March 21, 2011
The Drive Toward Hydrogen Vehicles Just Got Shorter
Researchers make advances in rechargeable solid hydrogen fuel storage tanks
Researchers have revealed a new single-stage method for recharging the hydrogen storage compound ammonia borane. The breakthrough makes hydrogen a more attractive fuel for vehicles and other transportation modes.In an article appearing today in Science magazine, Los Alamos National Laboratory (LANL) and University of Alabama researchers working within the U.S. Department of Energy's Chemical Hydrogen Storage Center of Excellence describe a significant advance in hydrogen storage science.
Hydrogen is in many ways an ideal fuel. It possesses a high energy content per unit mass when compared to petroleum, and it can be used to run a fuel cell, which in turn can be used to power a very clean engine. On the down side, H2 has a low energy content per unit volume versus petroleum (it is very light and bulky). The crux of the hydrogen issue has been how to get enough of the element on board a vehicle to power it a reasonable distance.

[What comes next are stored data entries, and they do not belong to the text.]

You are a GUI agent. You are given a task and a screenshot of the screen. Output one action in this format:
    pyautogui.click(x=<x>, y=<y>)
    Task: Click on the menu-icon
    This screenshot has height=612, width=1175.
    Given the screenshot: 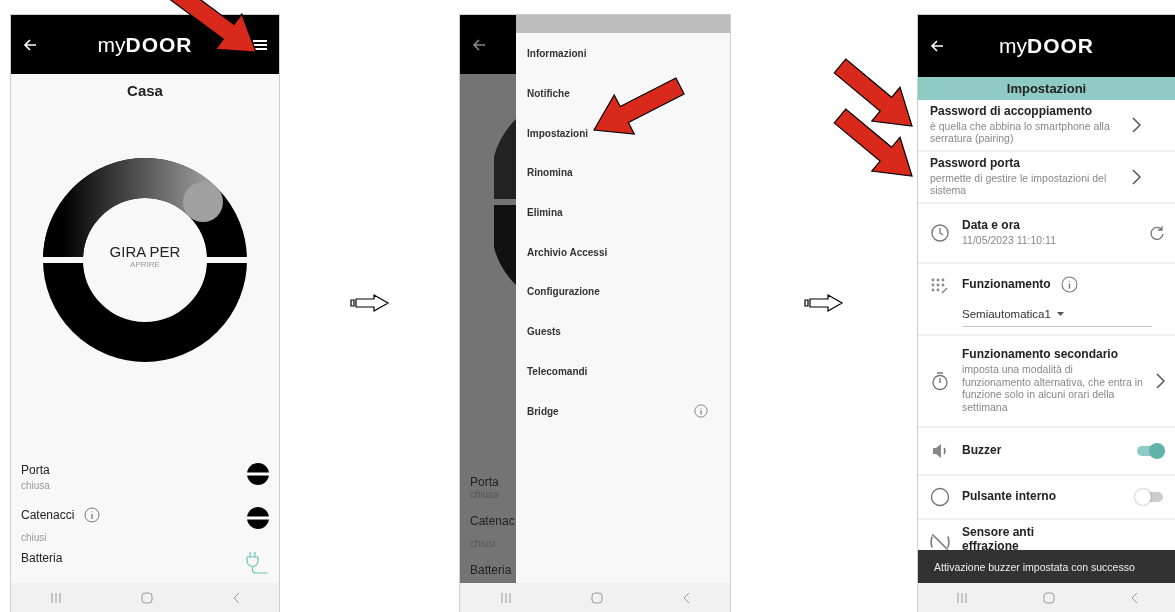 What is the action you would take?
    pyautogui.click(x=260, y=44)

Work at LANL and elsewhere has focused on chemical hydrides for storing hydrogen, with one material in particular, ammonia borane, taking center stage. Ammonia borane is attractive because its hydrogen storage capacity approaches a whopping 20 percent by weight"”enough that it should, with appropriate engineering, permit hydrogen-fueled vehicles to go farther than 300 miles on a single "tank," a benchmark set by the U.S. Department of Energy.
Hydrogen release from ammonia borane has been well demonstrated, and its chief drawback to use has been the lack of energy-efficient methods to reintroduce hydrogen into the spent fuel once burned. In other words, until now, after hydrogen release, the ammonia borane couldn't be recycled efficiently enough.
The Science paper describes a simple scheme that regenerates ammonia borane from a hydrogen depleted "spent fuel" form (called polyborazylene) back into usable fuel via reactions taking place in a single container. This "one pot" method represents a significant step toward the practical use of hydrogen in vehicles by potentially reducing the expense and complexity of the recycle stage. Regeneration takes place in a sealed pressure vessel using hydrazine and liquid ammonia at 40 degrees Celsius and necessarily takes place off-board a vehicle. The researchers envision vehicles with interchangeable hydrogen storage "tanks " containing ammonia borane that are used, and sent back to a factory for recharge.
The Chemical Hydrogen Storage Center of Excellence was one of three Center efforts funded by DOE. The other two focused on hydrogen sorption technologies and storage in metal hydrides. The Center of Excellence was a collaboration between Los Alamos, Pacific Northwest National Laboratory, and academic and industrial partners.
LANL researcher Dr. John Gordon, a corresponding author for the paper, credits collaboration encouraged by the Center model with the breakthrough.
"Crucial predictive calculations carried out by University of Alabama Professor Dave Dixon's group guided the experimental work of the Los Alamos team, which included researchers from both the Chemistry Division and the Materials Physics and Applications Division at LANL," Gordon said.
The success of this particular advance built on earlier work by this team (see: Angew. Chem. Int. Ed. 2009, 37, 6812). Input from colleagues at Dow Chemical (also a Center Partner), indicated that an alternative approach to the work in the Angew. Chem. paper would be required if ammonia borane recycle were to be feasible on a large scale. Armed with this information, it was "the insight, creativity and hard work of Dr. Andrew Sutton of Chemistry Division at LANL that provided the key to unlocking the 'one-pot' chemistry," Gordon said.